平沼国務大臣 今回、国家石油備蓄会社から各種工事等を受注したエンジニアリング会社による談合につきまして、公正取引委員会から勧告を受けたということは、まことに遺憾だと思っております。
 新聞紙上に掲載されました日石菱油エンジニアリングの「競争はもともと行われていない」とのコメントについては、当省としては、同社がそのようなコメントをしたと言われておりますけれども、国家石油備蓄会社のエンジニアリング業務の契約に関しましては、各国家石油備蓄会社の契約規程に基づきまして、原則として指名競争入札を行うこととしておりまして、「競争はもともと行われていない」というような状態ではなかったと私どもは認識しております。
 いずれにしましても、独占禁止法の規定に基づき公正取引委員会において適切に対応されていると思っておりまして、当省としてはそれを見守ってまいりたい、このように考えておるところでございます。

**記録した情報**:
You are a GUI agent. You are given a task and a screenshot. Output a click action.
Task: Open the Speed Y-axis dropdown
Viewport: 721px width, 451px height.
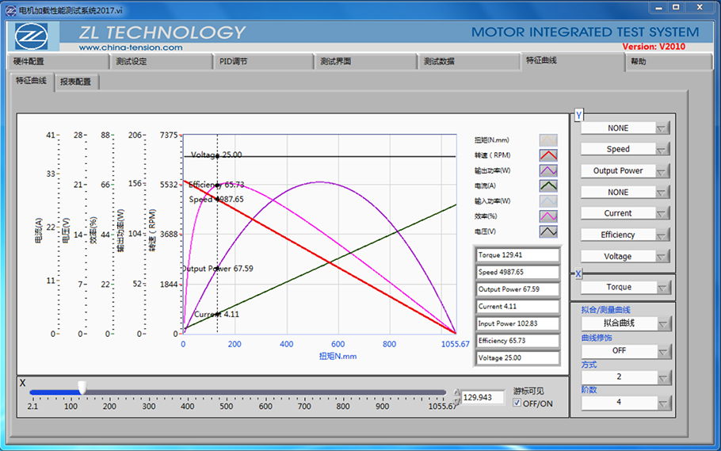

**取り組む問題**:
#1 この答弁を読んで、次の問いに答えてください。
(a) エンジニアリング会社の談合について勧告を出したのはどこですか。
(b) 新聞に載った日石菱油エンジニアリングのコメントは何とされていますか。
(c) 国家石油備蓄会社のエンジニアリング業務の契約では、原則として何を行うことになっていますか。
#2 この答弁の内容を二文でまとめてください。
#3 この答弁のうち、「平沼国務大臣 今回、国家石油」で始まり「えておるところでございます。」までの部分を、一字も変えずにそのまま書き写してください。

**各問題の答え**:
#1
(a) 公正取引委員会
(b) 「競争はもともと行われていない」
(c) 指名競争入札

#2 国家石油備蓄会社から工事などを受注したエンジニアリング会社の談合で公正取引委員会から勧告が出たことを、大臣はまことに遺憾だとしている。契約は原則として指名競争入札で行うことになっており、「競争はもともと行われていない」状態ではなかったと認識したうえで、公正取引委員会の対応を見守るとしている。

#3
平沼国務大臣 今回、国家石油備蓄会社から各種工事等を受注したエンジニアリング会社による談合につきまして、公正取引委員会から勧告を受けたということは、まことに遺憾だと思っております。
 新聞紙上に掲載されました日石菱油エンジニアリングの「競争はもともと行われていない」とのコメントについては、当省としては、同社がそのようなコメントをしたと言われておりますけれども、国家石油備蓄会社のエンジニアリング業務の契約に関しましては、各国家石油備蓄会社の契約規程に基づきまして、原則として指名競争入札を行うこととしておりまして、「競争はもともと行われていない」というような状態ではなかったと私どもは認識しております。
 いずれにしましても、独占禁止法の規定に基づき公正取引委員会において適切に対応されていると思っておりまして、当省としてはそれを見守ってまいりたい、このように考えておるところでございます。